Time for another shower, I think.
Posted by: karen | 02/02/2008 at 08:56 AM
Don't be shy - I taught 5 year olds and had two kids of my own and I can't tell you how many times i had to go through the treatment!
Posted by: Sujatin | 02/02/2008 at 09:09 AM
I'll even wipe the top off on my sleeve.
Posted by: Barry | 02/02/2008 at 09:11 AM
and I thought fleas were a hassle. rah rah for the valiant mom karen! tho she may not feel it, I hear it. happy less-itchy girls.
Posted by: navelgazer | 02/02/2008 at 09:18 AM
What an ordeal. Makes me want to go wash my hair and clean my house from top to bottom - and I don't even have kids.
Posted by: Nancy | 02/02/2008 at 09:27 AM
Great, I'm guessing from the one step process my mother used on me in 1980, the chemical must've been highly toxic.This is a strange one to favorite, but I had to 'cause with 3 kiddies, the eldest 8, I'm not sure how we've gotten off so easily without having to deal with this! So I'll file it away as a possible reference.According to the PBS series "Arthur", episode "Lous-y Week", the only one who doesn't get lice is Buster, because he's filthy.
Posted by: Georgia Lynn | 02/02/2008 at 09:29 AM
Wow, what a long day...!Hope Juju doesn't feel anything bad when she gets back to school!
Posted by: gt | 02/02/2008 at 10:24 AM
[this is good] I had lice as a child, it sucks! After reading this my head now itches. Hah!
Posted by: LaidOutInLavender | 02/02/2008 at 11:59 AM
Eeew, itchy itchy! My school too had a lice epidemic back when I was in first grade. I wish my mom had known about the Cetaphil cure. Back then, the "nontoxic" solution was to douse the hair and scalp with vinegar. I have vivid memories of being bent over the kitchen sink gagging on vinegar fumes as my mom poured the nasty stuff over my head.Now I must go lather, rinse and repeat until I don't feel itchy anymore.
Posted by: Arin | 02/02/2008 at 12:03 PM
Just thinking about it makes me want to itch, I imagine the experience was not fun in the least bit.
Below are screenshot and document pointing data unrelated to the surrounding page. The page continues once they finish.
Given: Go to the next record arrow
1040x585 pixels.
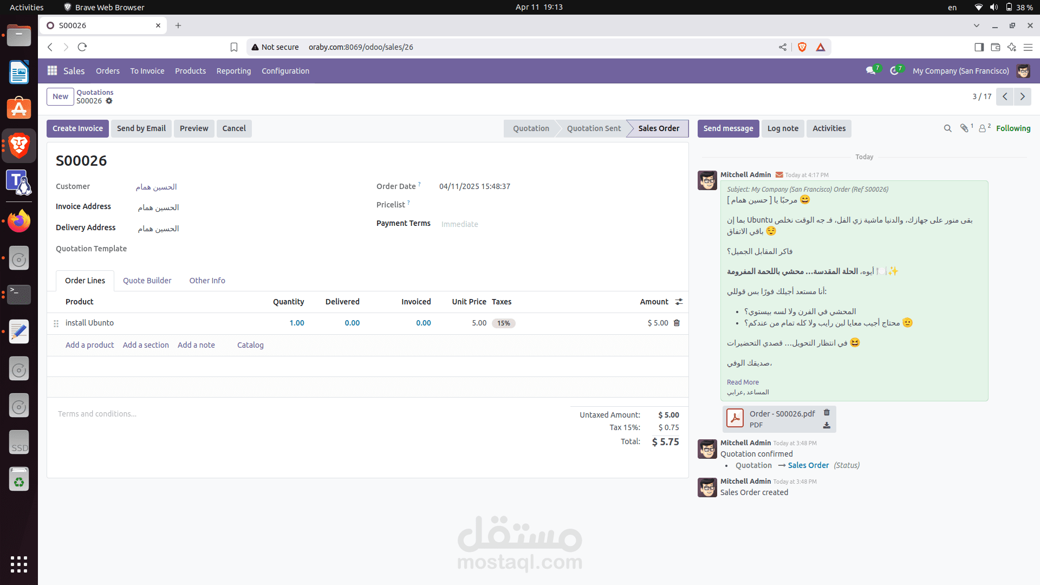Looking at the screenshot, I should (x=1023, y=96).
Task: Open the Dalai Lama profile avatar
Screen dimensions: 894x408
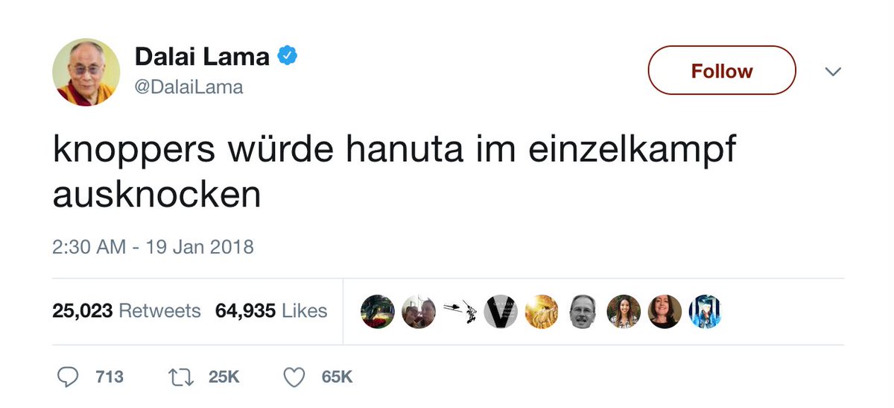Action: click(86, 72)
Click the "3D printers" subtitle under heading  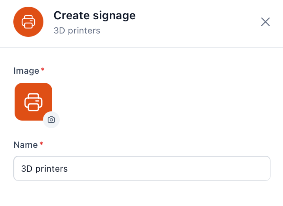(x=77, y=31)
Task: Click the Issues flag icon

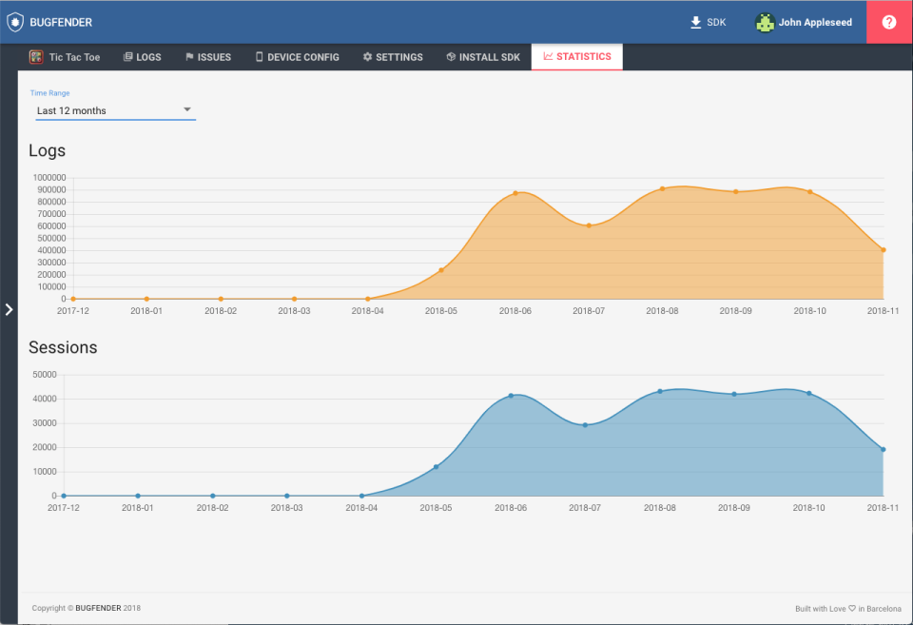Action: 189,56
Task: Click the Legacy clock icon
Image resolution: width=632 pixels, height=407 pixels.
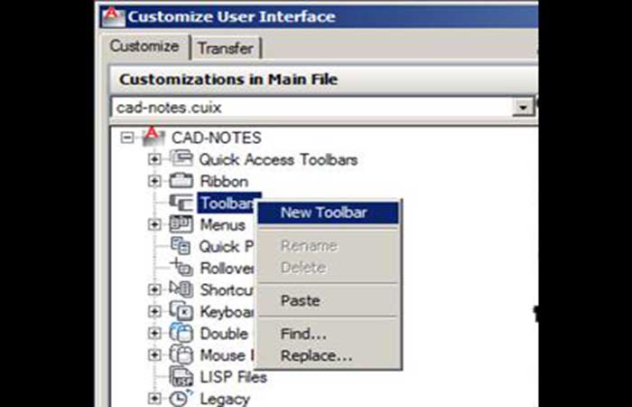Action: pos(181,398)
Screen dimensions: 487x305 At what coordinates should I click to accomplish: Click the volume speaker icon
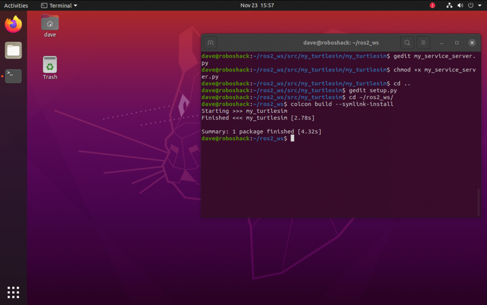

And your poor husband, not a good way to start a trip I'm sure. I hope things are better and a lot less itchy!P.S. I'm glad to see you back at blogging, I greatly enjoy reading your blog and all the good stories you have to tell!
Posted by: call_me_trish | 02/02/2008 at 02:23 PM
Oh you poor thing....and your poor girls.
I'm glad that you got all of those nasty little buggers.
Posted by: Nancy Mitchell | 02/02/2008 at 04:01 PM
Oh, man, my head is itching just reading your account! So sorry you had to go through that!!